**Task:** Within the entries below, please return exactly the lines from the one with "Given: Click the" through the one with "Screen dimensions: 1316x903", leaving out any pictures.

________________________

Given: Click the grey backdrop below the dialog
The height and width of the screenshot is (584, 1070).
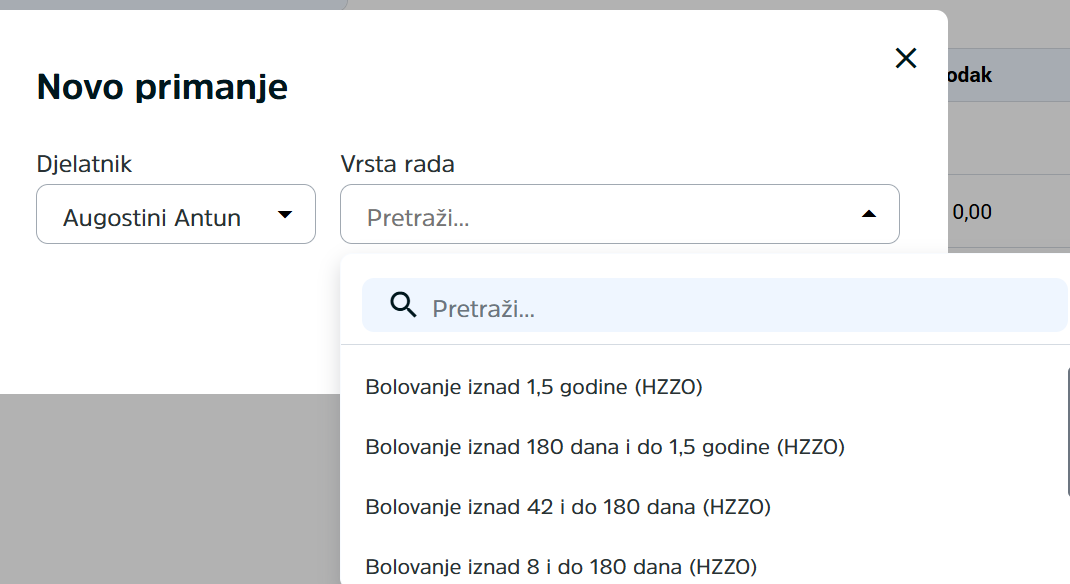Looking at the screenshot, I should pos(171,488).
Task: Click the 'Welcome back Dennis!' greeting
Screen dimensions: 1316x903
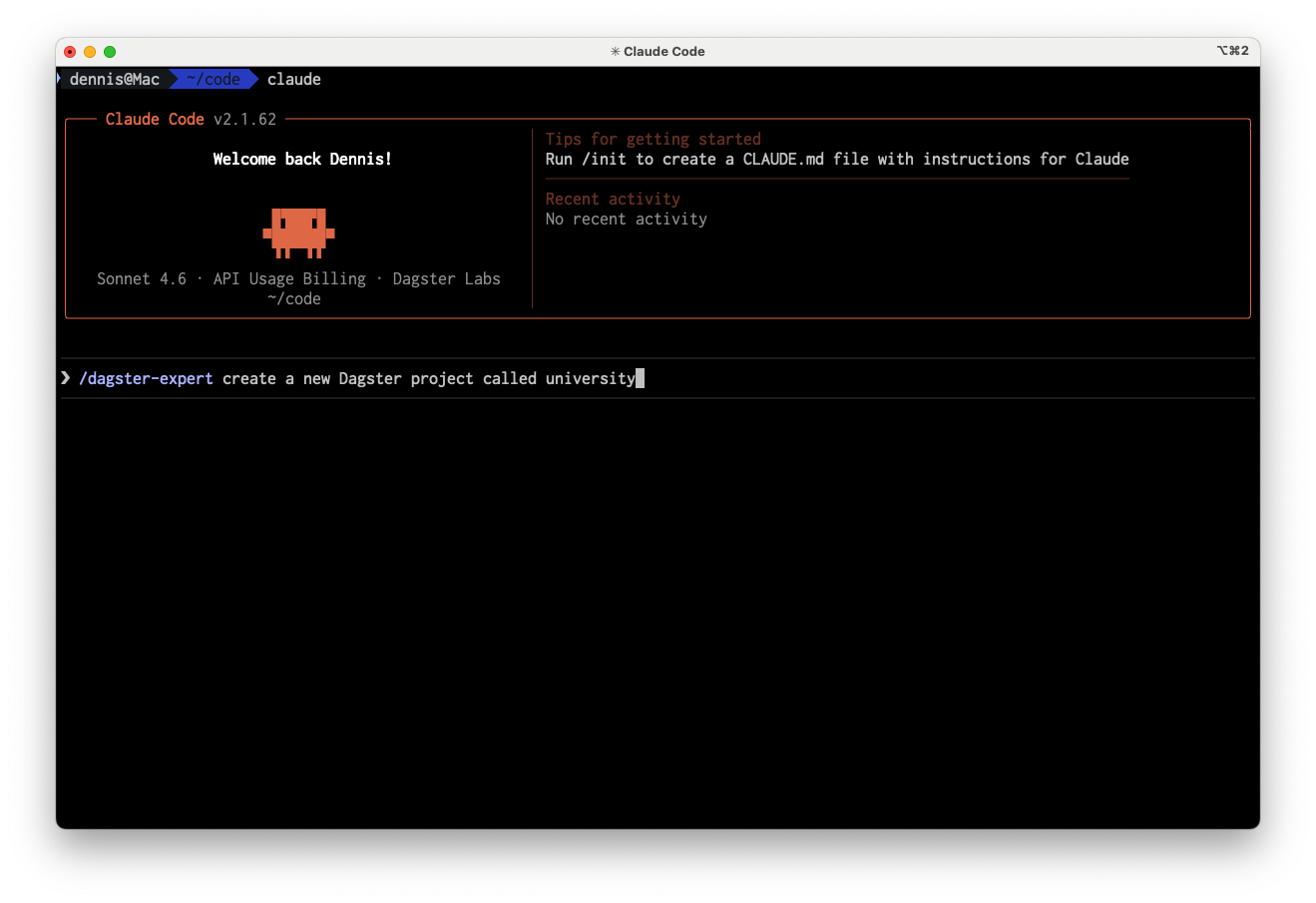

________________________

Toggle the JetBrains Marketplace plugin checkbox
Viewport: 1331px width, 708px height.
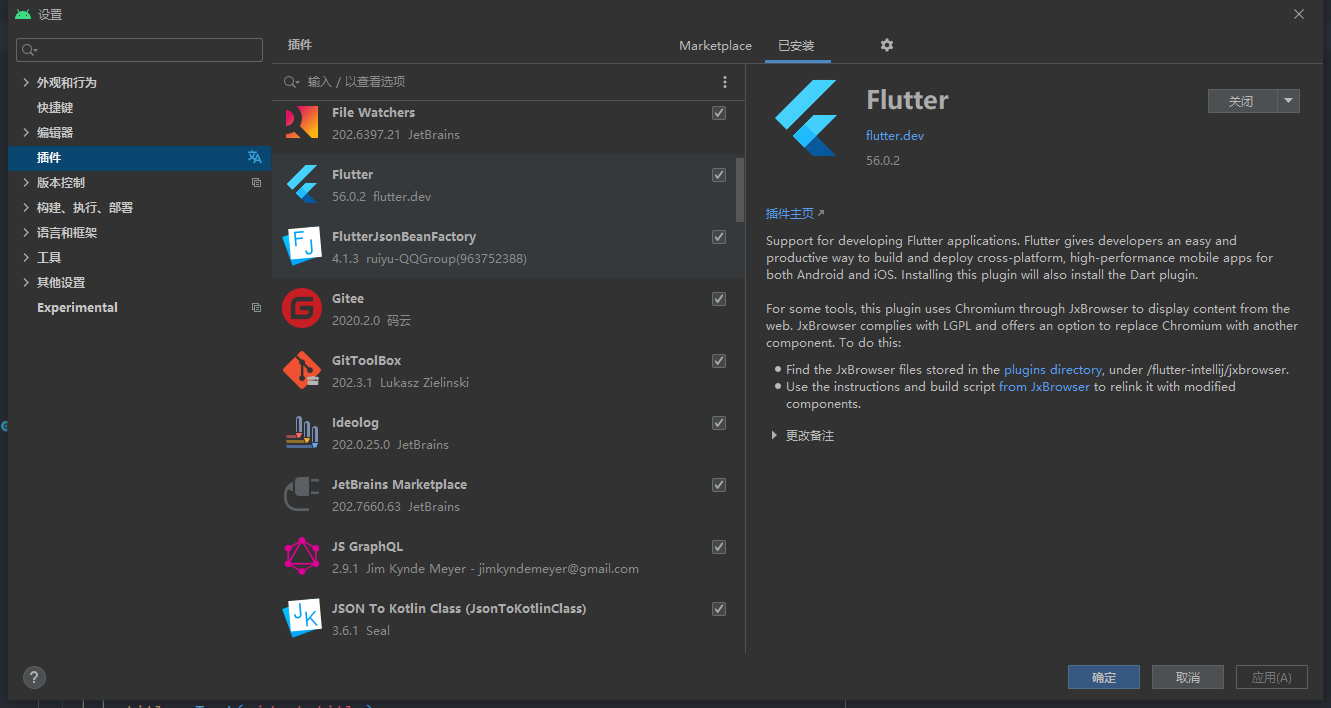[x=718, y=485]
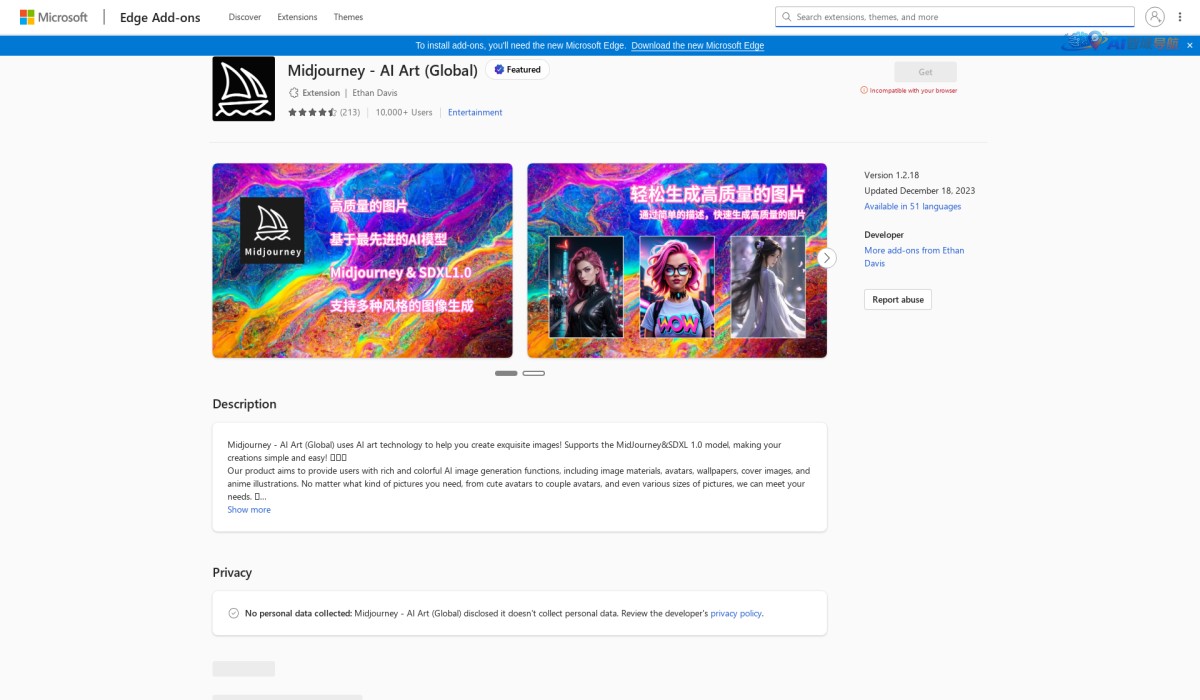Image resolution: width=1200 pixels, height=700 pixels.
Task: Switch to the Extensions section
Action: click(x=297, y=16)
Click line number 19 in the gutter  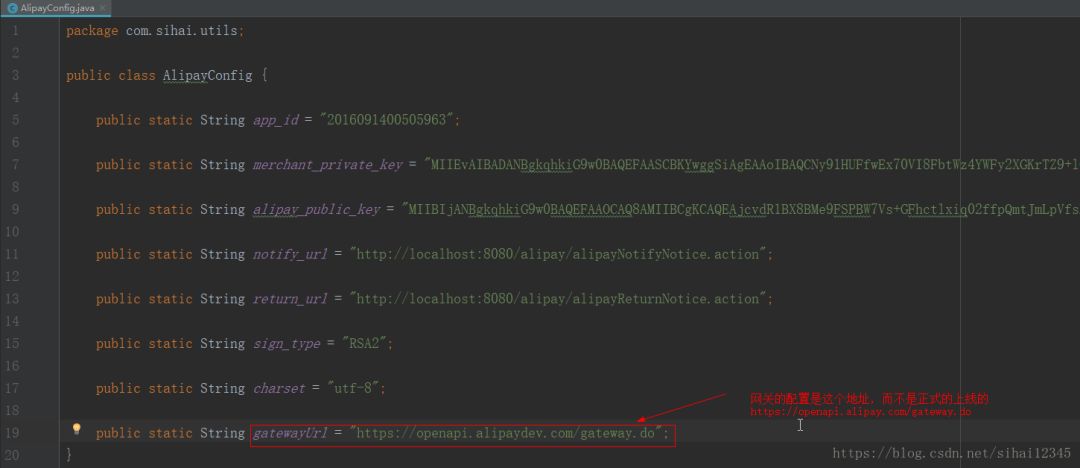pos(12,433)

________________________

**Exercise answer:**
Given: Click the grey backdrop below the dialog
The height and width of the screenshot is (584, 1070).
Looking at the screenshot, I should pos(171,488).
Task: Click the 'Welcome back Dennis!' greeting
Screen dimensions: 1316x903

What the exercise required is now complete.